- [Information supplied]
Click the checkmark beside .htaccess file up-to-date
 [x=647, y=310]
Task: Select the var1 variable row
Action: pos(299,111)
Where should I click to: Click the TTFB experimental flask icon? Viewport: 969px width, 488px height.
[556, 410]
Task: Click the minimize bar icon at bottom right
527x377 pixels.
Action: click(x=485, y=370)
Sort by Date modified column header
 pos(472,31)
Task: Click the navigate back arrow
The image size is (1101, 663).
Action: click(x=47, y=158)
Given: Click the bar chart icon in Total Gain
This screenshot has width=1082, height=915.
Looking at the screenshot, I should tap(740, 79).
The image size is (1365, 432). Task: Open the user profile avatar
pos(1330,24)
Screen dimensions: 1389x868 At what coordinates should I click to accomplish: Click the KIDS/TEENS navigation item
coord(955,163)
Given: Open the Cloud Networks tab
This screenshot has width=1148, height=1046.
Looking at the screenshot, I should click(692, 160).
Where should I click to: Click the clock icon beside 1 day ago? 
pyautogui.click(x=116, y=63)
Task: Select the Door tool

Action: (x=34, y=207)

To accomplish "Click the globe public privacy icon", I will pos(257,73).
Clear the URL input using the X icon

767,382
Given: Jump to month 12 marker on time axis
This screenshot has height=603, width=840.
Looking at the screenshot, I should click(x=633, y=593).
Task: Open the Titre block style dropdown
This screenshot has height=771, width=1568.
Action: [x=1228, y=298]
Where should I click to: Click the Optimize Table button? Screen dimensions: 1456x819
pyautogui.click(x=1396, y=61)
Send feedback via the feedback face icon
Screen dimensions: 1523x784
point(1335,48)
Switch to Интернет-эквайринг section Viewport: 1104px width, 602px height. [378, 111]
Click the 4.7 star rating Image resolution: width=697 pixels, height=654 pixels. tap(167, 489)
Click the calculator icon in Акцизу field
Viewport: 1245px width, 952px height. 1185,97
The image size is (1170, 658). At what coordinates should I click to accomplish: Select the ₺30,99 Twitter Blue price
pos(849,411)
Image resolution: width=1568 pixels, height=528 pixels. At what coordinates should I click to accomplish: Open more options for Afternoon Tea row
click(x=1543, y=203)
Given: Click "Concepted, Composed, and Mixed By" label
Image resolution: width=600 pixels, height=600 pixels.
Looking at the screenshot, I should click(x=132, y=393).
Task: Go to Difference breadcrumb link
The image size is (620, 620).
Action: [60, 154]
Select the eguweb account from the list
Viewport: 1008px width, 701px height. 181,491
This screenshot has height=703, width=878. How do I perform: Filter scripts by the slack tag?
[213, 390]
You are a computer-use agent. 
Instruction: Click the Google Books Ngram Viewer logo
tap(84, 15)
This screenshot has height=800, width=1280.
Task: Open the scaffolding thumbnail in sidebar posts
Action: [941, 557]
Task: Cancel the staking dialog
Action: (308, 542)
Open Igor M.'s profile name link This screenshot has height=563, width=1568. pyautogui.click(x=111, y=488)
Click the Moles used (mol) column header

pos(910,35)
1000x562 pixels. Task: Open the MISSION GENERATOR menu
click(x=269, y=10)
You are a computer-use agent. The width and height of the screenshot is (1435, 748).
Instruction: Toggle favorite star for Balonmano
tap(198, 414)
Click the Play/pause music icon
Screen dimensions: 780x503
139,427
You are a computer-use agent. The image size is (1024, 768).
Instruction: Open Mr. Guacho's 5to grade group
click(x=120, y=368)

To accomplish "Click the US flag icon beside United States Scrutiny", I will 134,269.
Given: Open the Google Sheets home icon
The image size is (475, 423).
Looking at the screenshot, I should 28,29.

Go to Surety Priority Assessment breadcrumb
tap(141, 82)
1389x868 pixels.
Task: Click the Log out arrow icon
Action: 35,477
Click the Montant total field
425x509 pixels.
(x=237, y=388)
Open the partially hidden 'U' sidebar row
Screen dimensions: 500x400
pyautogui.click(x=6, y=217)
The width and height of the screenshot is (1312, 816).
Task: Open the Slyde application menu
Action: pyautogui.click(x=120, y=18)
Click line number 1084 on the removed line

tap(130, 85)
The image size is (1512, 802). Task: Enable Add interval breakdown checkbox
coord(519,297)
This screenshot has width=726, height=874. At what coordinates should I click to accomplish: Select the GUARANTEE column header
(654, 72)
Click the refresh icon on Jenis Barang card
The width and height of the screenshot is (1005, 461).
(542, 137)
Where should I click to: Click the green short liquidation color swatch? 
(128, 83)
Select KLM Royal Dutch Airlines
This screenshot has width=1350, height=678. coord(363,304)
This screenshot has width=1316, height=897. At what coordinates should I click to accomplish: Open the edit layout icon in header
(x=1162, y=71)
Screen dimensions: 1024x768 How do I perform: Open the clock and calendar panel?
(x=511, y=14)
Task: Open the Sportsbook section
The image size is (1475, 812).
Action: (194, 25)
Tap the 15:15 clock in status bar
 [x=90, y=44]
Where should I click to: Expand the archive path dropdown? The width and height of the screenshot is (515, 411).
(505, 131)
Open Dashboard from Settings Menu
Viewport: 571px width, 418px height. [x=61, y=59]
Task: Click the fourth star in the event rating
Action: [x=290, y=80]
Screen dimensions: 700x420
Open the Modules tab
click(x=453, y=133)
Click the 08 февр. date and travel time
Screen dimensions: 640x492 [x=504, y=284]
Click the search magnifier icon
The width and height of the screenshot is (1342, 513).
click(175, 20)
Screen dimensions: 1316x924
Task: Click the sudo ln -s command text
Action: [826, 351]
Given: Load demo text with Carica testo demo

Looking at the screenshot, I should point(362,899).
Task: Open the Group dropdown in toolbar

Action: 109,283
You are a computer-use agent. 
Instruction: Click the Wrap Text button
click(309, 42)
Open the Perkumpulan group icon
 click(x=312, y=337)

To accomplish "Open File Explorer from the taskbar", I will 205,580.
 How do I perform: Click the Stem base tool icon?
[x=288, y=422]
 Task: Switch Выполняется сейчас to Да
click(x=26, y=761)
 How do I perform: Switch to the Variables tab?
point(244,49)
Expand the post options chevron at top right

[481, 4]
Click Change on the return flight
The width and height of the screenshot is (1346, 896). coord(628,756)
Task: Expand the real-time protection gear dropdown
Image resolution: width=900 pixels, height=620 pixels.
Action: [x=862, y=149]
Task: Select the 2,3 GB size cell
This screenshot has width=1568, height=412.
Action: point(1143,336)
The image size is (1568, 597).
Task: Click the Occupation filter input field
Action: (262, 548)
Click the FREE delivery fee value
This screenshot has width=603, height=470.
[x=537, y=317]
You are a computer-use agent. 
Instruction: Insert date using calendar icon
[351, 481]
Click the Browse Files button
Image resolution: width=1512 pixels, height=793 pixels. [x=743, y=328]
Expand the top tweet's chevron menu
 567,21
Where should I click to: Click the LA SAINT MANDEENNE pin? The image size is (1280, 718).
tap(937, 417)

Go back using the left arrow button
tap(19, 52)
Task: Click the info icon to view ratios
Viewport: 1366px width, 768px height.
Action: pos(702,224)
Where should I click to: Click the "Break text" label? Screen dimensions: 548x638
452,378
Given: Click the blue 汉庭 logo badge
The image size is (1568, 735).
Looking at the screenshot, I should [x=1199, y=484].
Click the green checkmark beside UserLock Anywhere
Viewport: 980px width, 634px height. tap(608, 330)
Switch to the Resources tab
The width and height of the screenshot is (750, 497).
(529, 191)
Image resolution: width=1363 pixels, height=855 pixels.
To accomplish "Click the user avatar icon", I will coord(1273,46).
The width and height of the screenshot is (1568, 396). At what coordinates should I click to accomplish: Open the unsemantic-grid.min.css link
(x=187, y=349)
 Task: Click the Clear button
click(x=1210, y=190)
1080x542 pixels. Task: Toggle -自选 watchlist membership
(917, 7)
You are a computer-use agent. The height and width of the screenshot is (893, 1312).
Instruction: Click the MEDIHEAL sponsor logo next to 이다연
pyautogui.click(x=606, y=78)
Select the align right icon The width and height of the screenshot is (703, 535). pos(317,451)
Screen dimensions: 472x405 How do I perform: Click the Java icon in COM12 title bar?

- [Your task]
Determine the number of lines in the listing that hold the word "section". Nothing but that number is wanted.

- [Written answer]
2